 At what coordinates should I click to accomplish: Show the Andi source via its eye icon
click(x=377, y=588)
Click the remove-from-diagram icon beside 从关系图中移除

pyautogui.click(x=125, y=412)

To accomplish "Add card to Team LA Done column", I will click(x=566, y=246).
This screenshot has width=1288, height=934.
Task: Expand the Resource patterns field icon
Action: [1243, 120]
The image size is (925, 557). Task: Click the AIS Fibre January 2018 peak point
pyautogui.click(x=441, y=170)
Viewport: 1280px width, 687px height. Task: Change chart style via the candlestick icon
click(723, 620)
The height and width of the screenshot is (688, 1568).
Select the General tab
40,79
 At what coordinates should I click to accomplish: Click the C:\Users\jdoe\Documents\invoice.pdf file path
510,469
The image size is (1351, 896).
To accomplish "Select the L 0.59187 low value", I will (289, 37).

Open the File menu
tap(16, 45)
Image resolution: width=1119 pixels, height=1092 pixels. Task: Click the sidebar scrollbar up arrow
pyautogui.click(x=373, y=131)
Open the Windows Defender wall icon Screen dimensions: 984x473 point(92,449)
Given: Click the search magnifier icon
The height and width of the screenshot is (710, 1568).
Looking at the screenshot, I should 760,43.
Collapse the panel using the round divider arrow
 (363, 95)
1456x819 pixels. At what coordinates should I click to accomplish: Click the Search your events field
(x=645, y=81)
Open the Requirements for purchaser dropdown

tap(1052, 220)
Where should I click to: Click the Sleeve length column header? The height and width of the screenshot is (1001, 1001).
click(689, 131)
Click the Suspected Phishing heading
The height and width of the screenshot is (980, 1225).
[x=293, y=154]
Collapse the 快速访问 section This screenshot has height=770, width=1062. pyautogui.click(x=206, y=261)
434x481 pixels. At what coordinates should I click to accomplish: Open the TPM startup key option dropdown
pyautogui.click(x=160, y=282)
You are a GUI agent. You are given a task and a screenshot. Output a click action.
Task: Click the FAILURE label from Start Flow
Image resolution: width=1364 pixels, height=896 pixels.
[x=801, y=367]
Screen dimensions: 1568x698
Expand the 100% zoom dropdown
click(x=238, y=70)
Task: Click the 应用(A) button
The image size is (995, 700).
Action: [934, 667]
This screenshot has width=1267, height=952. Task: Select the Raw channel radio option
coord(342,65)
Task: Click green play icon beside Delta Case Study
● ● ● ● ●
- _What this task involves_
Reproduce every line of the records above without any changes.

- _Answer in full_
 At what coordinates should I click to accomplish: Show the Andi source via its eye icon
click(x=377, y=588)
Click the remove-from-diagram icon beside 从关系图中移除

pyautogui.click(x=125, y=412)

To accomplish "Add card to Team LA Done column", I will click(x=566, y=246).
This screenshot has width=1288, height=934.
Task: Expand the Resource patterns field icon
Action: [1243, 120]
The image size is (925, 557). Task: Click the AIS Fibre January 2018 peak point
pyautogui.click(x=441, y=170)
Viewport: 1280px width, 687px height. Task: Change chart style via the candlestick icon
click(723, 620)
The height and width of the screenshot is (688, 1568).
Select the General tab
40,79
 At what coordinates should I click to accomplish: Click the C:\Users\jdoe\Documents\invoice.pdf file path
510,469
The image size is (1351, 896).
To accomplish "Select the L 0.59187 low value", I will (289, 37).

Open the File menu
tap(16, 45)
Image resolution: width=1119 pixels, height=1092 pixels. Task: Click the sidebar scrollbar up arrow
pyautogui.click(x=373, y=131)
Open the Windows Defender wall icon Screen dimensions: 984x473 point(92,449)
Given: Click the search magnifier icon
The height and width of the screenshot is (710, 1568).
Looking at the screenshot, I should 760,43.
Collapse the panel using the round divider arrow
 (363, 95)
1456x819 pixels. At what coordinates should I click to accomplish: Click the Search your events field
(x=645, y=81)
Open the Requirements for purchaser dropdown

tap(1052, 220)
Where should I click to: Click the Sleeve length column header? The height and width of the screenshot is (1001, 1001).
click(689, 131)
Click the Suspected Phishing heading
The height and width of the screenshot is (980, 1225).
[x=293, y=154]
Collapse the 快速访问 section This screenshot has height=770, width=1062. pyautogui.click(x=206, y=261)
434x481 pixels. At what coordinates should I click to accomplish: Open the TPM startup key option dropdown
pyautogui.click(x=160, y=282)
You are a GUI agent. You are given a task and a screenshot. Output a click action.
Task: Click the FAILURE label from Start Flow
Image resolution: width=1364 pixels, height=896 pixels.
[x=801, y=367]
Screen dimensions: 1568x698
Expand the 100% zoom dropdown
click(x=238, y=70)
Task: Click the 应用(A) button
The image size is (995, 700).
Action: [934, 667]
This screenshot has width=1267, height=952. Task: Select the Raw channel radio option
coord(342,65)
Task: Click green play icon beside Delta Case Study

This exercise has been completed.